- _Conjunto de tarefas_
#1 De acordo com o trecho sobre Sérgio Moro, qual foi o total de rendimentos de Moro em outubro?
#2 Transcreva do trecho sobre Sérgio Moro a passagem que vai de "O fato é que, mais" até "R$ 24,9 mil.".

══ Trecho de origem ══

Após o juiz federal Sérgio Moro, peça-chave da Operação Lava Jato, anunciar que vai integrar o governo de Jair Bolsonaro (PSL) como ministro da Justiça, algumas dúvidas, e críticas, surgiram em relação à conduta do magistrado. Na semana passada, o Conselho Nacional de Justiça (CNJ) determinou que Moro preste informações sobre este período em que ainda permanece na carreira, em férias, e em contato com a equipe do presidente eleito.

A Constituição e a Lei Orgânica da Magistratura (Loman) determinam que os magistrados são proibidos de exercer atividade político-partidária e a única função que podem acumular é a de professor. Assim, para ocupar um lugar na Esplanada dos Ministérios, Moro terá que pedir exoneração, deixando para trás os vínculos com a magistratura. O que tem causado polêmica é o momento em que essa exoneração deve ocorrer. Para os críticos, isso, na verdade, já deveria ter acontecido, e foi o que motivou o acionamento do CNJ. Para outros, o juiz age com transparência e não exerce nenhuma atividade político-partidária.

O fato é que, mais cedo ou mais tarde, Moro será um ex-juiz. O novo governo começa em 1º de janeiro. O subsídio de um juiz federal é de R$ 28.947,55. Há, ainda, com algumas vantagens, como auxílio-moradia e auxílio-alimentação.

O Portal da Transparência da Justiça Federal da 4ª Região mostra que, em outubro, somando R$ 5.287,81 em indenizações, que são auxílios como os já mencionados, o total de rendimentos de Moro foi de R$ 34.235,36. Com os descontos de Imposto de Renda e Previdência, o valor líquido foi de R$ 24,9 mil.

A partir de janeiro, os salários dos magistrados devem aumentar – se o presidente Michel Temer (MDB) sancionar proposta de reajuste aprovada pelo Senado – e o subsídio de um juiz federal vai passar para R$ 33,6 mil. Mas como Moro já terá deixado a carreira, não contará com a nova cifra e tampouco com as outras vantagens da carreira, como a estabilidade e a inamovibilidade.

═══
══ Conjunto de dados ══

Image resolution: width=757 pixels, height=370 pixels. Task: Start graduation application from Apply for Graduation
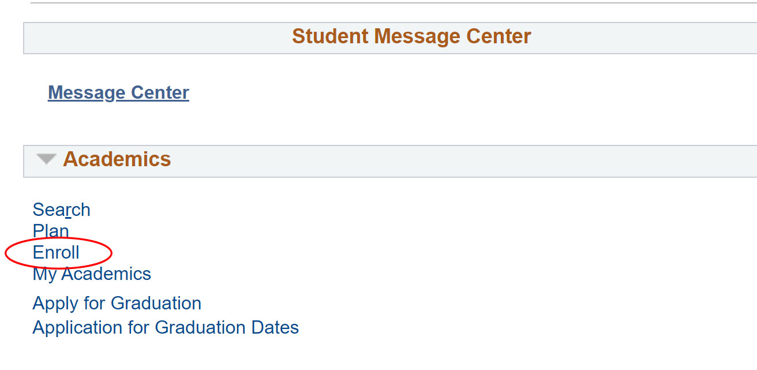[x=117, y=303]
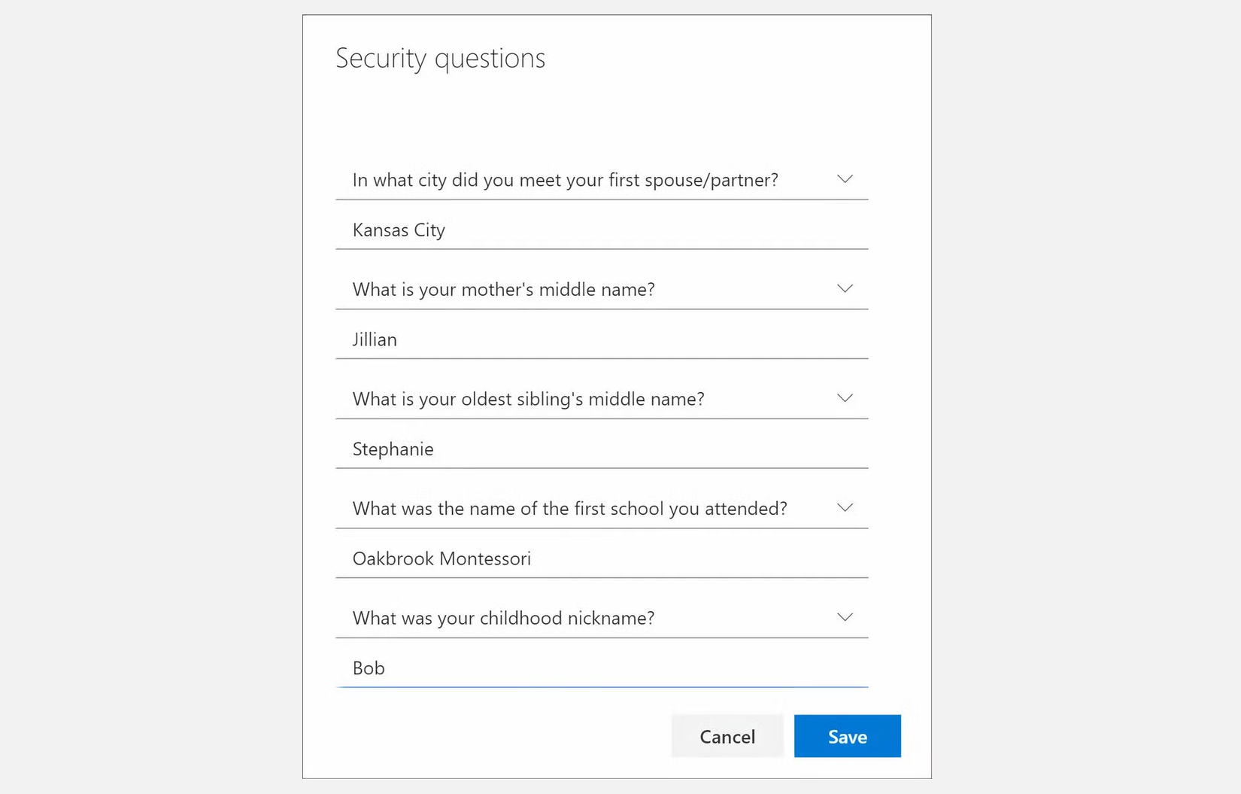Click the chevron next to the first school question
Viewport: 1241px width, 794px height.
845,507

═══

- _Respostas_
#1 R$ 34.235,36.

#2
O fato é que, mais cedo ou mais tarde, Moro será um ex-juiz. O novo governo começa em 1º de janeiro. O subsídio de um juiz federal é de R$ 28.947,55. Há, ainda, com algumas vantagens, como auxílio-moradia e auxílio-alimentação.

O Portal da Transparência da Justiça Federal da 4ª Região mostra que, em outubro, somando R$ 5.287,81 em indenizações, que são auxílios como os já mencionados, o total de rendimentos de Moro foi de R$ 34.235,36. Com os descontos de Imposto de Renda e Previdência, o valor líquido foi de R$ 24,9 mil.